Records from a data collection
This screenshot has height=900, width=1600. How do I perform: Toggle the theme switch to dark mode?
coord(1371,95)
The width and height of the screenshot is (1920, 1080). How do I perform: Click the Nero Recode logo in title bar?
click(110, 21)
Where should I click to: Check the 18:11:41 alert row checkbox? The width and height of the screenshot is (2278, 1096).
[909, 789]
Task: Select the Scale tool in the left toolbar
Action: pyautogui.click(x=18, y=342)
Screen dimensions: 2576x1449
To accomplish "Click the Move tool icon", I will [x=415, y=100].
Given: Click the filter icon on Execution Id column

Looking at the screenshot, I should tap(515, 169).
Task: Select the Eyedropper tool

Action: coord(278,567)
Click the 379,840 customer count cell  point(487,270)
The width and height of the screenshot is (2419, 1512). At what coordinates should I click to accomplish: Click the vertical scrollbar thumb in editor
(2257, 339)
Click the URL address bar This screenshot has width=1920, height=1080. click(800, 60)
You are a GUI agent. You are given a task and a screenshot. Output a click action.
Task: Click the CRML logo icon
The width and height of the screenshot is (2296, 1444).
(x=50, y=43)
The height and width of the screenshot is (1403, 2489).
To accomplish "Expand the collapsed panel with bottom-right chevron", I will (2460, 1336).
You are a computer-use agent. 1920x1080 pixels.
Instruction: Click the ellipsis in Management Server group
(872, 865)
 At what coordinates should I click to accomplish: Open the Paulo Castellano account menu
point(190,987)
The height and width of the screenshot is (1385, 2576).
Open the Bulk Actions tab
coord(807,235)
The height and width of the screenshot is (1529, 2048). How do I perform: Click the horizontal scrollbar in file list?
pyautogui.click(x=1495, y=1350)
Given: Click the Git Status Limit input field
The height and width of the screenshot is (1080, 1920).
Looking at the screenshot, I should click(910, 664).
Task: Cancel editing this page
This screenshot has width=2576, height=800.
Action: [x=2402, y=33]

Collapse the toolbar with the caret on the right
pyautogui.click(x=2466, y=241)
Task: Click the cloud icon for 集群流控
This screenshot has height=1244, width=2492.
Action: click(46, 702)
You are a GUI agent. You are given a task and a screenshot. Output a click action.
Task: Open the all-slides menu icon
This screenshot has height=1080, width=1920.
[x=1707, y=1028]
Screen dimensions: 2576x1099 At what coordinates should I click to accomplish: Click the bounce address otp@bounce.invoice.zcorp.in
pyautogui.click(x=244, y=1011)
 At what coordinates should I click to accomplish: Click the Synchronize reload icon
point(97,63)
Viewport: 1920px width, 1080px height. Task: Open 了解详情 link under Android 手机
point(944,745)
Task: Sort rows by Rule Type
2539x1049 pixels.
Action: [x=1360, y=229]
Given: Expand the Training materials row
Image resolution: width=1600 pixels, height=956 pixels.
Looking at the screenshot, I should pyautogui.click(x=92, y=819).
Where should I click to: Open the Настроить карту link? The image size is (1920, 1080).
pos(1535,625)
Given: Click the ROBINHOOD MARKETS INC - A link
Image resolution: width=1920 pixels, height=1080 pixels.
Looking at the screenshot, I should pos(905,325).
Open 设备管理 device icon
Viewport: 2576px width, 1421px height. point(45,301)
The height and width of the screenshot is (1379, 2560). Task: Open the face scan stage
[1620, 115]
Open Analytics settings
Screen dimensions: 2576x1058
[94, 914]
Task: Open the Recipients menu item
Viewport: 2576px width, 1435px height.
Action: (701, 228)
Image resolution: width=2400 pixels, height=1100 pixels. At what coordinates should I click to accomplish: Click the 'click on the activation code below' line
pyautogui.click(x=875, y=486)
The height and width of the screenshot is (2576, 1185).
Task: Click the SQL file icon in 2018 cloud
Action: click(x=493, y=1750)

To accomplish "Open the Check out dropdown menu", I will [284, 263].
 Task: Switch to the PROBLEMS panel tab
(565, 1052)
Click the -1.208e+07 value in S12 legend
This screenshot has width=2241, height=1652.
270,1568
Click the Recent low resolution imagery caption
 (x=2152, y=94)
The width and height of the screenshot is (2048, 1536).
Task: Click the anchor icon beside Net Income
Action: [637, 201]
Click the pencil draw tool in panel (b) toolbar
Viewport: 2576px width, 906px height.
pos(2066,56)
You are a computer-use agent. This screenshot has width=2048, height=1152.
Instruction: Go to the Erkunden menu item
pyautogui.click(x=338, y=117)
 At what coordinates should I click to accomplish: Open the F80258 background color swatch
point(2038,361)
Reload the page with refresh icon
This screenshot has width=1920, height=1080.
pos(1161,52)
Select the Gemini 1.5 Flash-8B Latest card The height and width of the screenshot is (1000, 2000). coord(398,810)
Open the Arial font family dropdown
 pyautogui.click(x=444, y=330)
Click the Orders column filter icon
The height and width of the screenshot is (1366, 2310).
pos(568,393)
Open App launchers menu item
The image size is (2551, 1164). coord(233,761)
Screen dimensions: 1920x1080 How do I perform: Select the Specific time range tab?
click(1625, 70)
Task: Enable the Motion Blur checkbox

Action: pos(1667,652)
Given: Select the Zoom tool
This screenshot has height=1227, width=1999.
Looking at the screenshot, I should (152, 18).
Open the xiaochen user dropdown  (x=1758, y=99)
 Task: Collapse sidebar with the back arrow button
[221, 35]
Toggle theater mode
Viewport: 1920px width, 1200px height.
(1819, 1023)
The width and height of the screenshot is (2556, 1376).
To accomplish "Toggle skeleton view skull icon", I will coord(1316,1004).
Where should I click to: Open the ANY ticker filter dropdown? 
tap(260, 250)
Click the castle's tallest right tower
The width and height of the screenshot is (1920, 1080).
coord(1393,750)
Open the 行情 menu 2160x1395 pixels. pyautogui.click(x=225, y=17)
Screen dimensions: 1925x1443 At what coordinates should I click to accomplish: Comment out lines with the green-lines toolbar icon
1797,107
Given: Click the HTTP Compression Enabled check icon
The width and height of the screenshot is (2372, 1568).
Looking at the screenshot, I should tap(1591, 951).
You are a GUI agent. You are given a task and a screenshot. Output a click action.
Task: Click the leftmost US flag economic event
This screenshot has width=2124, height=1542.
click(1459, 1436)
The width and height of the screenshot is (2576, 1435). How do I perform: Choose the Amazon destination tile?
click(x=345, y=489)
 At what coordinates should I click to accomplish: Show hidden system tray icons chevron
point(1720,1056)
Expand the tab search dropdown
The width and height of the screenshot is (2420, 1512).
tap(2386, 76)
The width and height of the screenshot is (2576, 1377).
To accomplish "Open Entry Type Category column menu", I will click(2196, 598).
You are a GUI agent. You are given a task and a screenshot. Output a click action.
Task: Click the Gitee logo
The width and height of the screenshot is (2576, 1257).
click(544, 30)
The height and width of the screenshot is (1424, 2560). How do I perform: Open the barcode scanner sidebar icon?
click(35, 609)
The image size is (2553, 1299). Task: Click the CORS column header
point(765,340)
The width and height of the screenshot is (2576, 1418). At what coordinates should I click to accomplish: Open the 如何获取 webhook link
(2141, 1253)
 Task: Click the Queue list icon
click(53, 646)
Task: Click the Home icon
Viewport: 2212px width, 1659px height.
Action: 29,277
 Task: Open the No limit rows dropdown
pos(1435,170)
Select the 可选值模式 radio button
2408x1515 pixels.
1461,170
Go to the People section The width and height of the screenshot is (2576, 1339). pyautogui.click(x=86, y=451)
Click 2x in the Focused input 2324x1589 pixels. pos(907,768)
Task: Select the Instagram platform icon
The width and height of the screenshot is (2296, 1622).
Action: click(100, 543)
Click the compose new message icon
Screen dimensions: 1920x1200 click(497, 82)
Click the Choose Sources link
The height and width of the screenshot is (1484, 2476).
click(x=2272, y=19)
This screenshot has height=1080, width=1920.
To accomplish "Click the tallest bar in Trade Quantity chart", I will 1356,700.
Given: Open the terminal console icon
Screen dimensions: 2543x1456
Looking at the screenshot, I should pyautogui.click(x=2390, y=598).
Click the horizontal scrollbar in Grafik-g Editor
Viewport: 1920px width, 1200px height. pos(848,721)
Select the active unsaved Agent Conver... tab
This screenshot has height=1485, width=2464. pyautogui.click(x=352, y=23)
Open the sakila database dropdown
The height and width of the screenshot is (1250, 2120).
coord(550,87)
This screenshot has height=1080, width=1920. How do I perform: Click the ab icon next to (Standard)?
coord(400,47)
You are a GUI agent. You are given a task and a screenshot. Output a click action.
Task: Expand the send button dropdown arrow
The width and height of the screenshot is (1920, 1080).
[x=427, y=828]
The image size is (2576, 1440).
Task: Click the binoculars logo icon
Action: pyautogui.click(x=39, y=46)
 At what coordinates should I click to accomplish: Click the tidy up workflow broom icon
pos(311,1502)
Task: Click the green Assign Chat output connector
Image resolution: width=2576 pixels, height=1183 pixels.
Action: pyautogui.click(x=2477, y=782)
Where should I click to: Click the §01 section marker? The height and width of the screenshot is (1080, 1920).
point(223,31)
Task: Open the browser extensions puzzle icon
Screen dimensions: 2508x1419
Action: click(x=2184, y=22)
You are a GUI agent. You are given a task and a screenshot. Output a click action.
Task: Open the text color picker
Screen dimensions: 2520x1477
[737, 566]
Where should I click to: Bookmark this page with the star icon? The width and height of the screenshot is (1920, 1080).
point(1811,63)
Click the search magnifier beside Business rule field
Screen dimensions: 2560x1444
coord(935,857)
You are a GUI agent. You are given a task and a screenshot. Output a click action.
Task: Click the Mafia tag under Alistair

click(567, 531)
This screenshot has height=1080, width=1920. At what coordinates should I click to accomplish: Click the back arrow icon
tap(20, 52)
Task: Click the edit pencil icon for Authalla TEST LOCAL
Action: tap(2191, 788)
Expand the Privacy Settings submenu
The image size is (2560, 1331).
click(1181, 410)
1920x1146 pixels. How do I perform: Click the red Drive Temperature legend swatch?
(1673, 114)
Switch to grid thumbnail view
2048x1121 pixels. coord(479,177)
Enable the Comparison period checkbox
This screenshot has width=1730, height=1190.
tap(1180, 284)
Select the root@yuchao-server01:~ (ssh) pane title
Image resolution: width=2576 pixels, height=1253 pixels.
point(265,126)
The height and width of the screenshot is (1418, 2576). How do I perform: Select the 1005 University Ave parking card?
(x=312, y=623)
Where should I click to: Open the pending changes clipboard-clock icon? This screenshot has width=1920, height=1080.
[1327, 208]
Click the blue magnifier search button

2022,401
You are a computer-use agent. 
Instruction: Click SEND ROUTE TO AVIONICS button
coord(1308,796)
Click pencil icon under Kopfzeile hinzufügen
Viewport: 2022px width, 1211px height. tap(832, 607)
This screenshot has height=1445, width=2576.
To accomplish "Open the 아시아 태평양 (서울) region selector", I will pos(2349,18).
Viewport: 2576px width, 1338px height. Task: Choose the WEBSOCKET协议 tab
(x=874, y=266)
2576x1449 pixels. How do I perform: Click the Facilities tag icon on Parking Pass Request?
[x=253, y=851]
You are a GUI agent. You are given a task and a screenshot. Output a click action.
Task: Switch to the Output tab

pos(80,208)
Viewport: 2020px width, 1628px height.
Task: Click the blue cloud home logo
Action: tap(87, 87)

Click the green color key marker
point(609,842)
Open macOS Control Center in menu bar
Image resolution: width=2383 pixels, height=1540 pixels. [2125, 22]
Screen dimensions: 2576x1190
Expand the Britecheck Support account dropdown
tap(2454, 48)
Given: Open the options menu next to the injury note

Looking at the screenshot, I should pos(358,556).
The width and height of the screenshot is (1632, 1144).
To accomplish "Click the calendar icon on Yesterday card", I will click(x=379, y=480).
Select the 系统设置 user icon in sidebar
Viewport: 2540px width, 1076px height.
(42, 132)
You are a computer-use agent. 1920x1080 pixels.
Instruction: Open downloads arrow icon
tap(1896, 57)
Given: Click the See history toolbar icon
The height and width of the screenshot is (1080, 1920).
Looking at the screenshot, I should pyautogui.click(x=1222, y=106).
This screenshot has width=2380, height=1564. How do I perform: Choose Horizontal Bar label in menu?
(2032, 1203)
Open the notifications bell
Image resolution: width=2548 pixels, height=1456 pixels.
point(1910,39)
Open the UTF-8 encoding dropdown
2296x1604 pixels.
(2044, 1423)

## TO DO
Print the lines above from the one with "Reload the page with refresh icon" through the one with "Select the Gemini", both included, exactly as written and nothing more.

## YOUR SOLUTION
Reload the page with refresh icon
This screenshot has width=1920, height=1080.
pos(1161,52)
Select the Gemini 1.5 Flash-8B Latest card The height and width of the screenshot is (1000, 2000). coord(398,810)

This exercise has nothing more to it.